▶ Instructions to follow:
For this exercise, retype every record below exactly and keep the pictures out.
╭─ Information shown
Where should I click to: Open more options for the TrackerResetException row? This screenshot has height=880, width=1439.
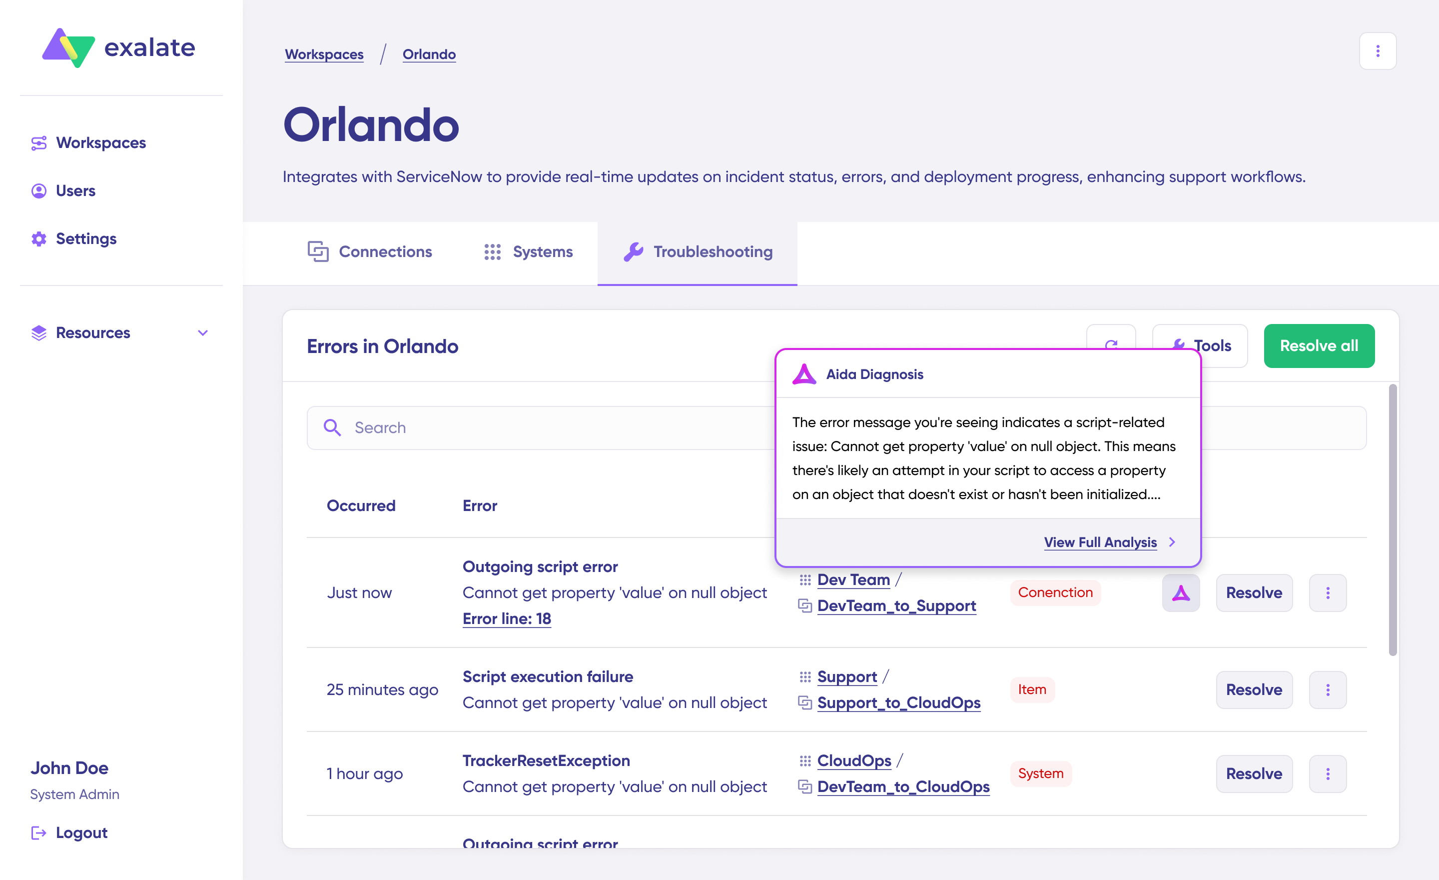1327,774
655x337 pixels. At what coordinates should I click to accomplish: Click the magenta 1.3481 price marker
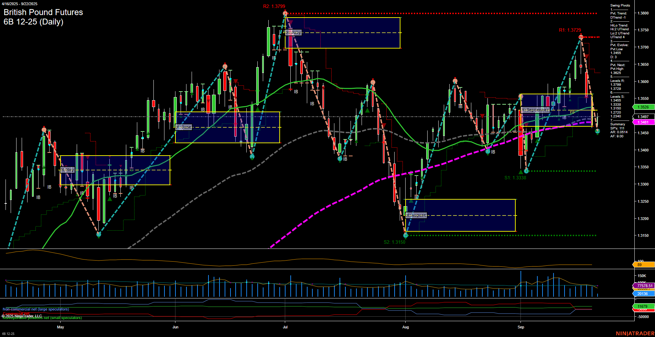click(643, 122)
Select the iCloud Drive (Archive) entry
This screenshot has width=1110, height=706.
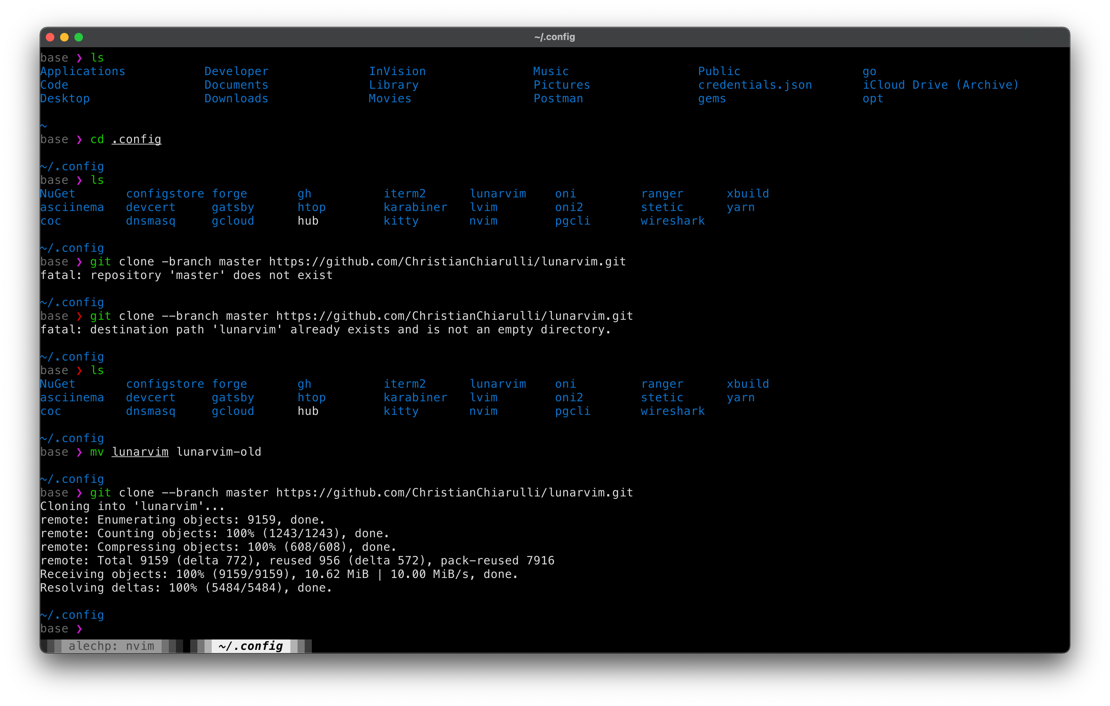pyautogui.click(x=941, y=85)
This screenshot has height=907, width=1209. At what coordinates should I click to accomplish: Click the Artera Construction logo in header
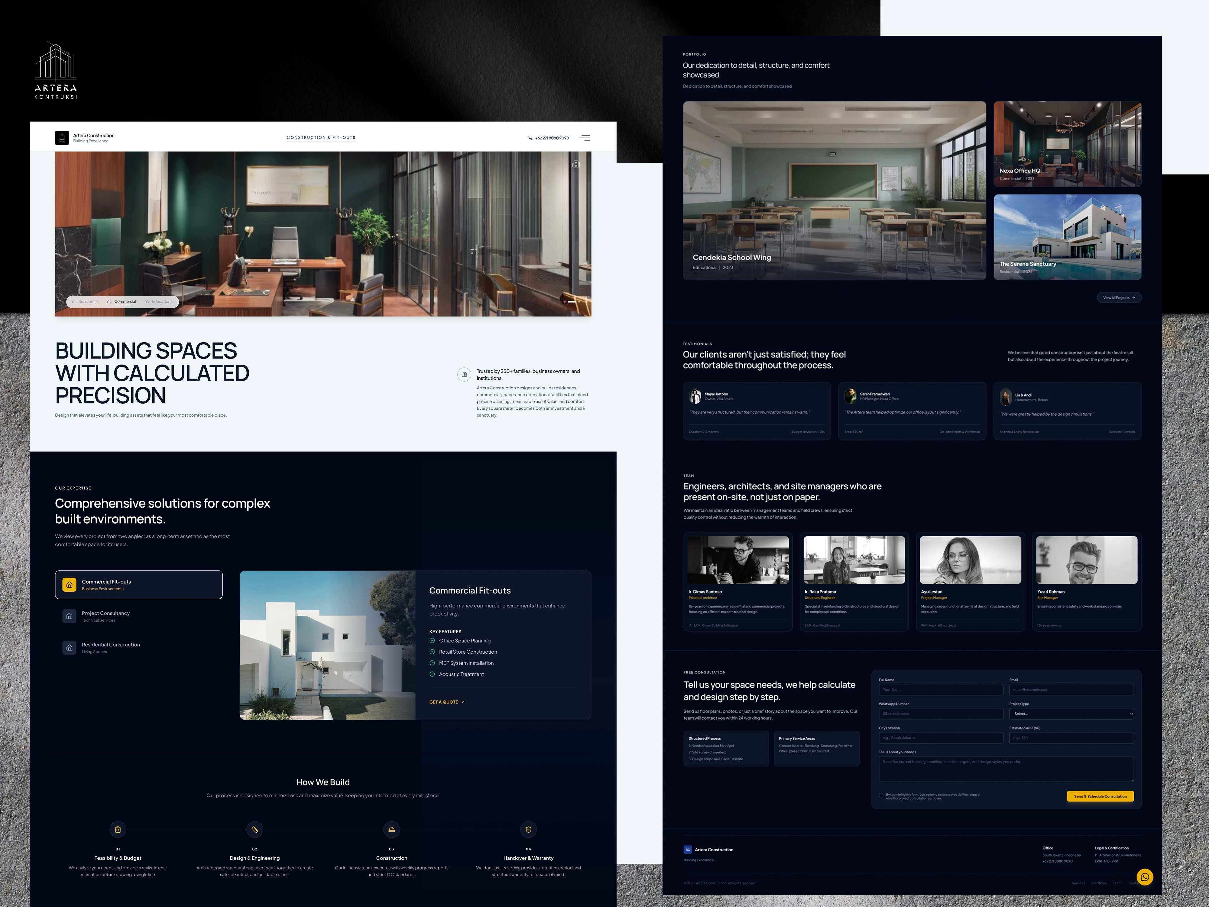point(62,138)
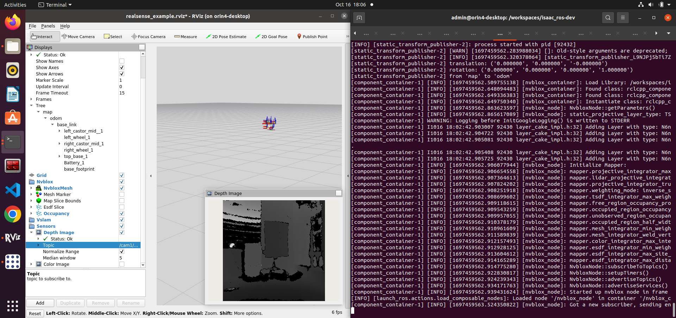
╰─
▶ The completed task:
Where should I click to: Open more options for the TrackerResetException row? This screenshot has height=880, width=1439.
1327,774
655x337 pixels. At what coordinates should I click to accomplish: Click the magenta 1.3481 price marker
click(643, 122)
Select the iCloud Drive (Archive) entry
This screenshot has width=1110, height=706.
pyautogui.click(x=941, y=85)
This screenshot has height=907, width=1209. At what coordinates should I click to accomplish: Click the Artera Construction logo in header
point(62,138)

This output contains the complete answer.